Top of EXERCISE MATERIAL
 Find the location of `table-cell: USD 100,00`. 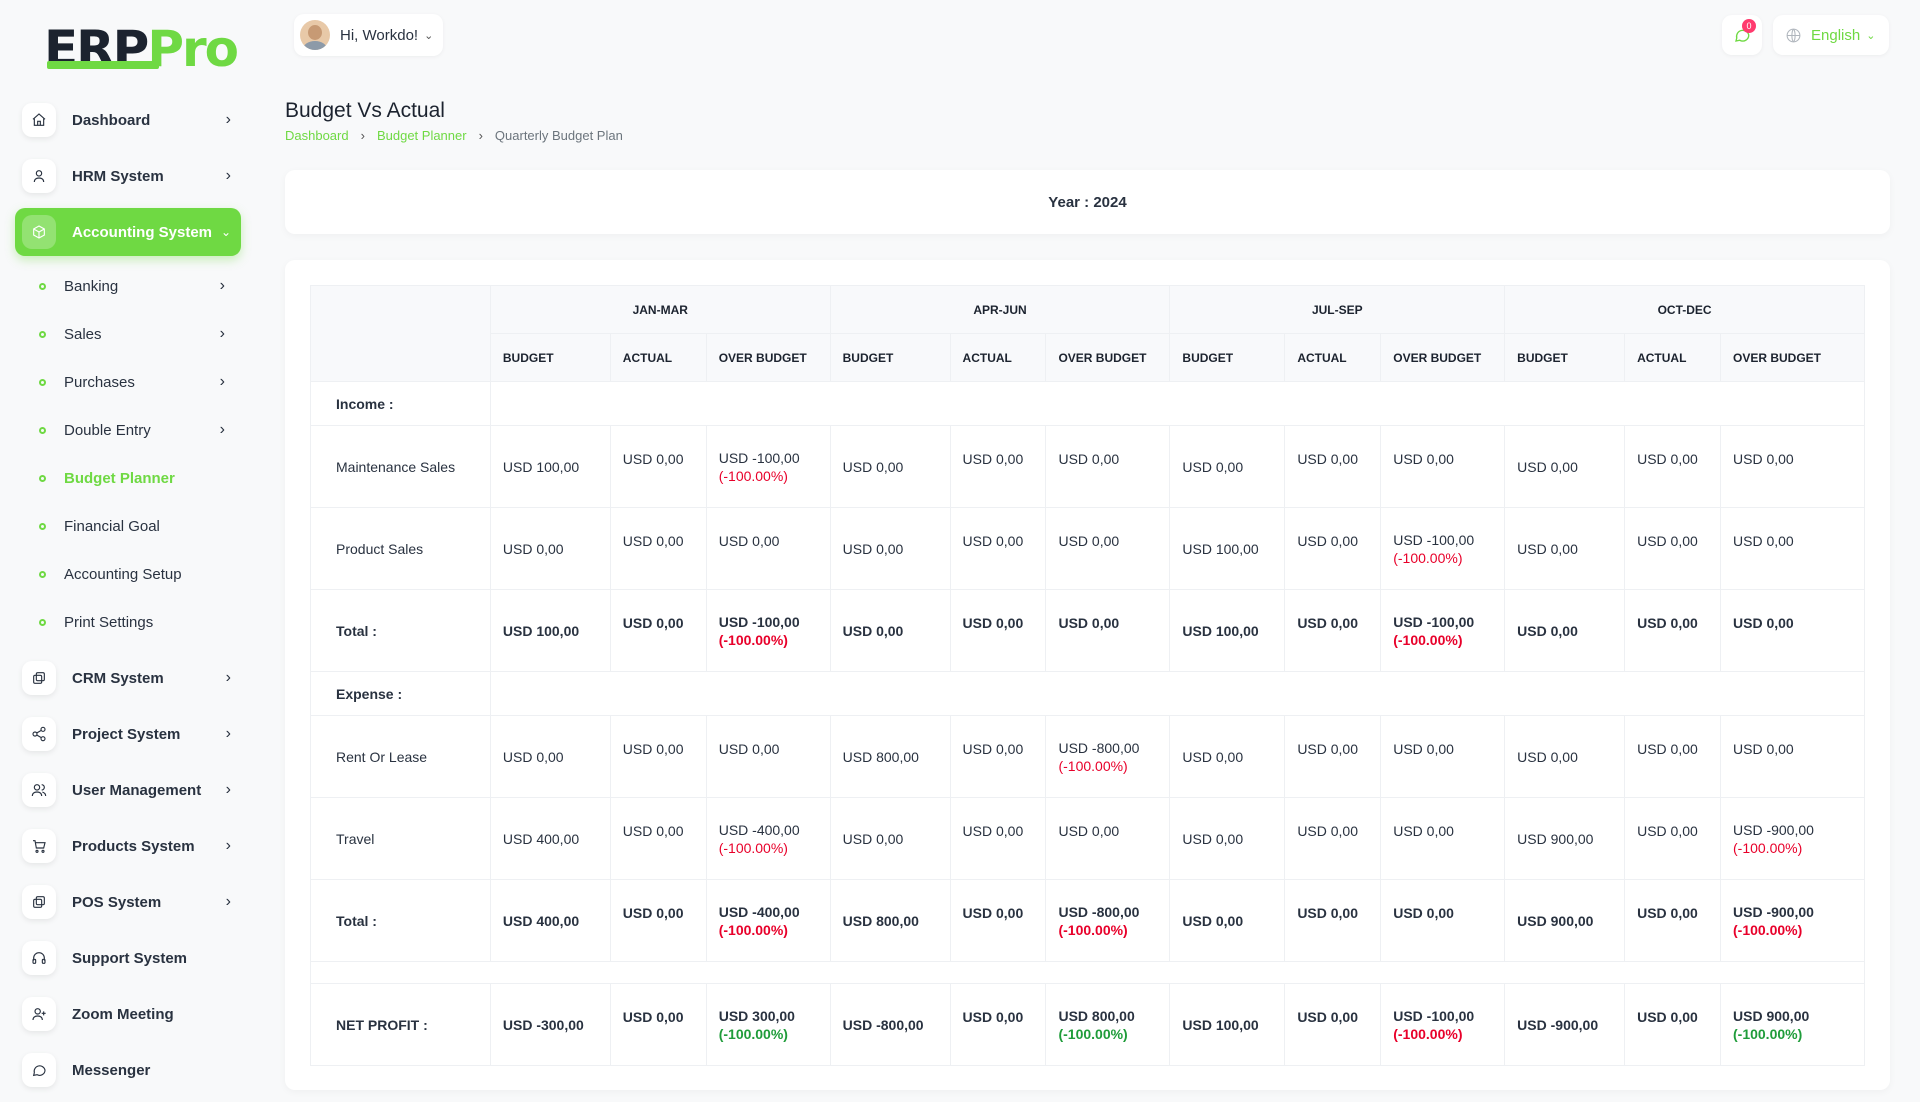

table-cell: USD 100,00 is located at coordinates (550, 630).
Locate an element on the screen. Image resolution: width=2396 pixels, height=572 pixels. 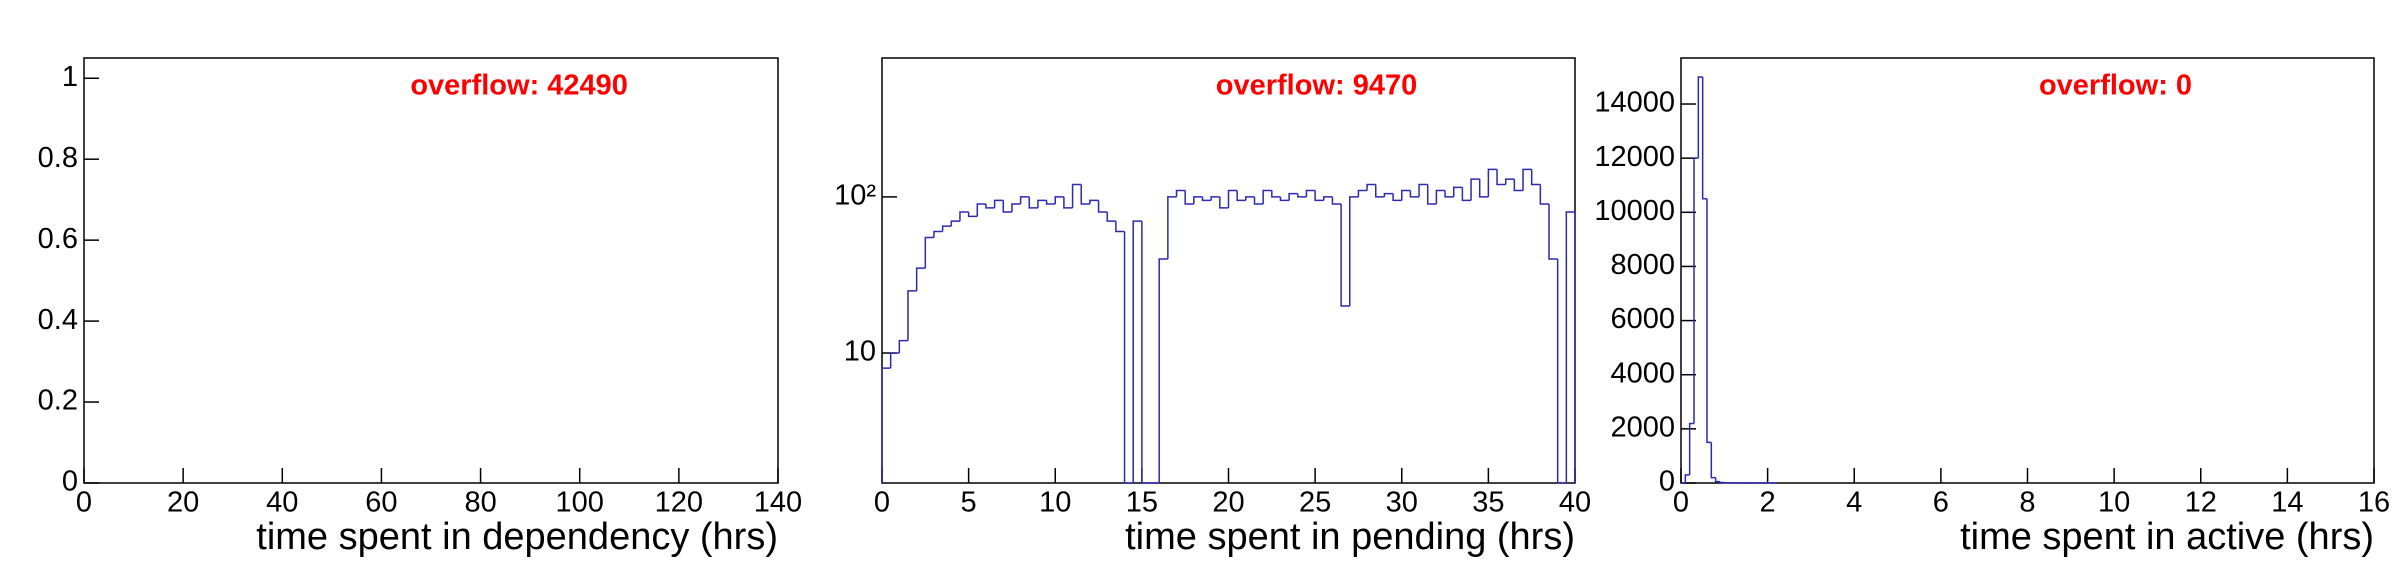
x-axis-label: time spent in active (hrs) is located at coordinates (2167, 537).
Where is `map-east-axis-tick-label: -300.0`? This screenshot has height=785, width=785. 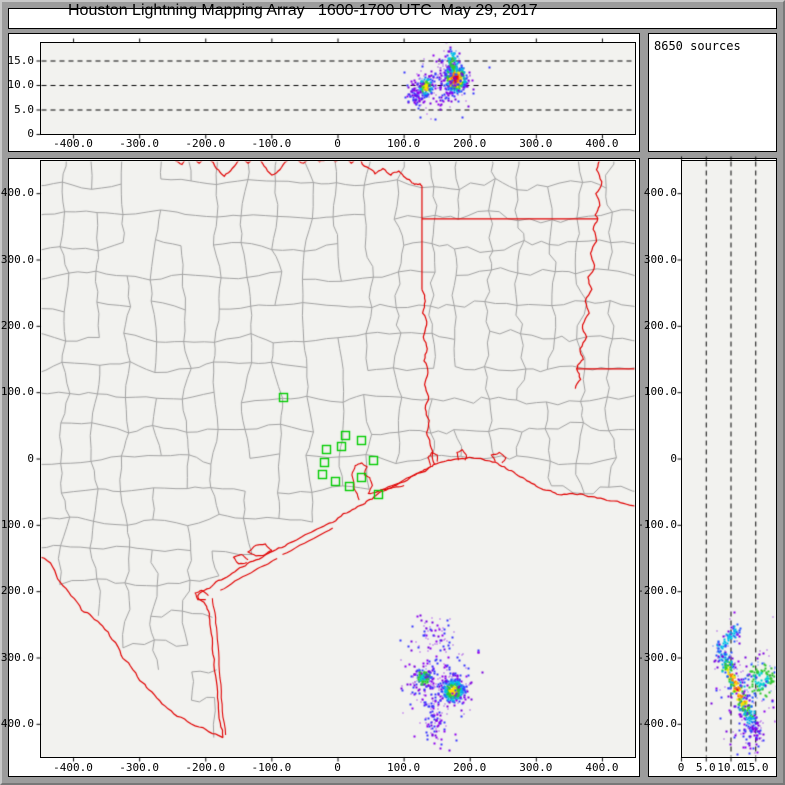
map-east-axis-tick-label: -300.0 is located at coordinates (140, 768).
Bottom of EXERCISE MATERIAL
Top of EXERCISE MATERIAL
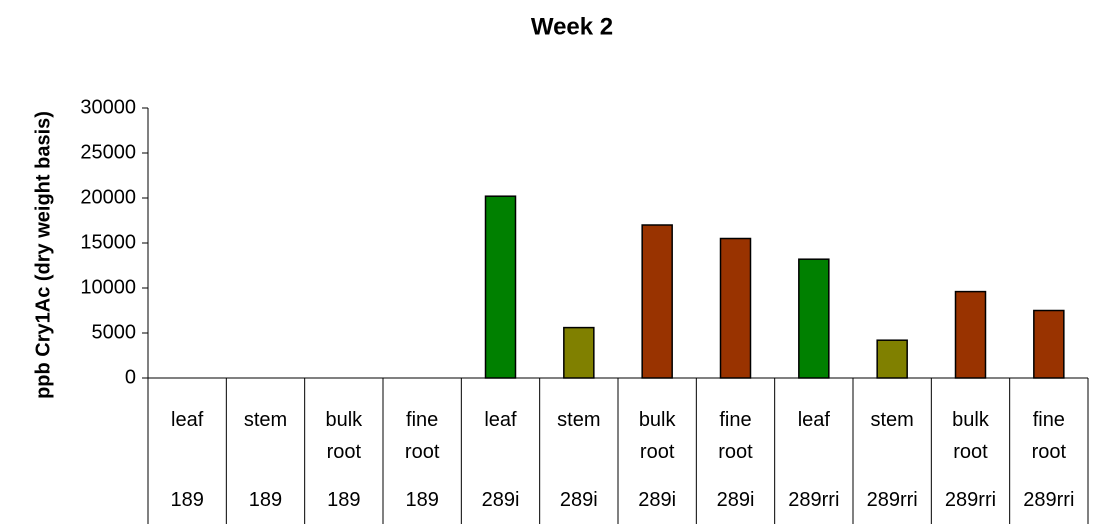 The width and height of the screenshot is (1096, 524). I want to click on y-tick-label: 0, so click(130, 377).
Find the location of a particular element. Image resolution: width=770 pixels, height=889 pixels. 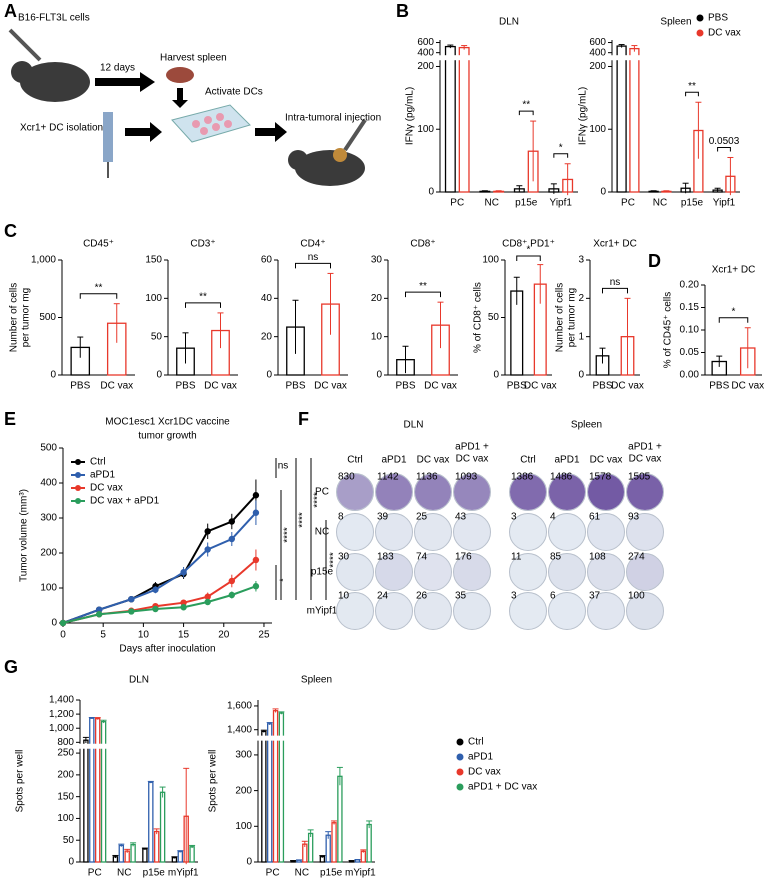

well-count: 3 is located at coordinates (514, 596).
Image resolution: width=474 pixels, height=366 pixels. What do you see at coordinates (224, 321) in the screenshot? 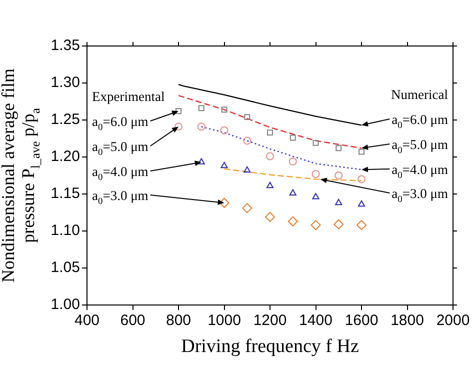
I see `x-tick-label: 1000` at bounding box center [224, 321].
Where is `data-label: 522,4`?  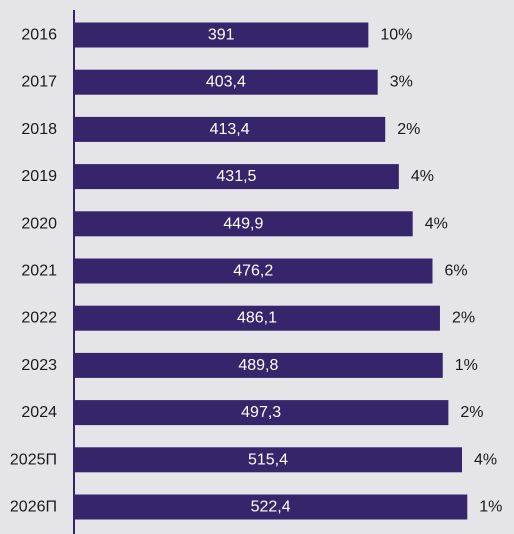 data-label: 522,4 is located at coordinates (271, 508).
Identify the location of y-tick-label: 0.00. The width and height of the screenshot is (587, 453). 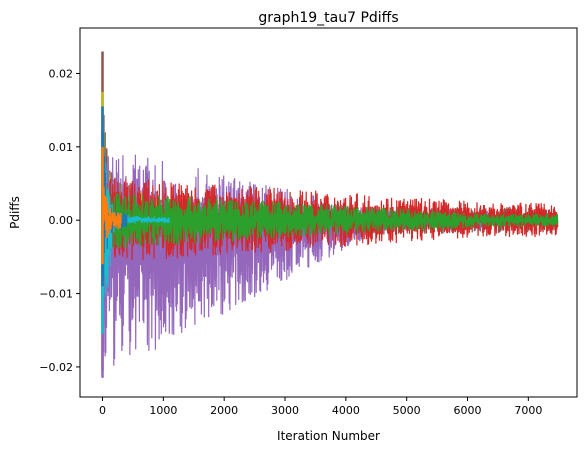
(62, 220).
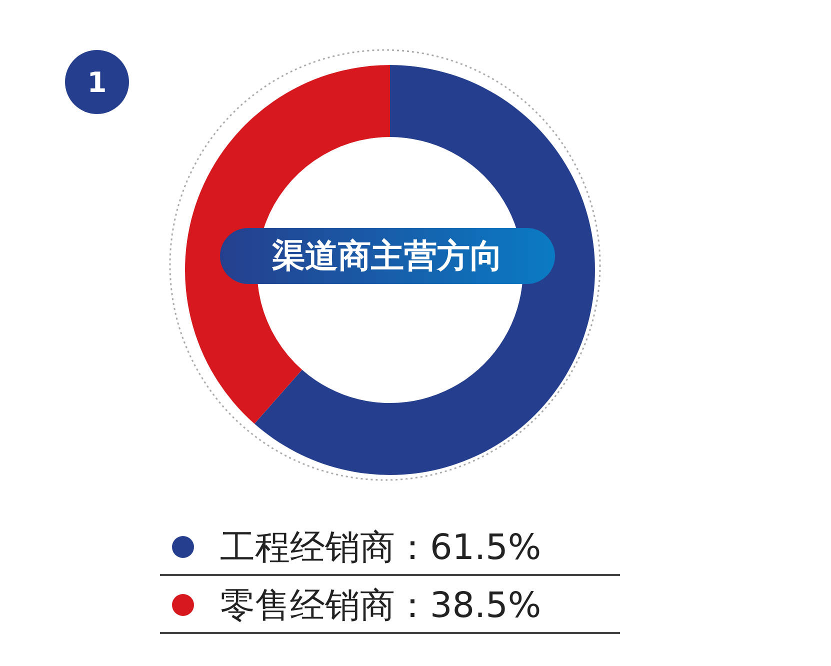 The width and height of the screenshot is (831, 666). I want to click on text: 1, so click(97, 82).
Bottom of EXERCISE MATERIAL
Top of EXERCISE MATERIAL
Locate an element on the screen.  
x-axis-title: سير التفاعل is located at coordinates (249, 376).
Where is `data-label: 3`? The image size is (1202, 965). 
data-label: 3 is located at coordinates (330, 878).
Bottom of EXERCISE MATERIAL
-- EXERCISE --
Can you copy out the items above that begin at the line containing "Locate an element on the screen. Image" and stop after the line containing "map-east-axis-tick-label: -300.0 is", leaving out the pictures?

-- RESULT OF THE TASK --
Locate an element on the screen. Image resolution: width=2396 pixels, height=572 pixels. 
x-axis-label: time spent in active (hrs) is located at coordinates (2167, 537).
Where is `map-east-axis-tick-label: -300.0`? This screenshot has height=785, width=785. 
map-east-axis-tick-label: -300.0 is located at coordinates (140, 768).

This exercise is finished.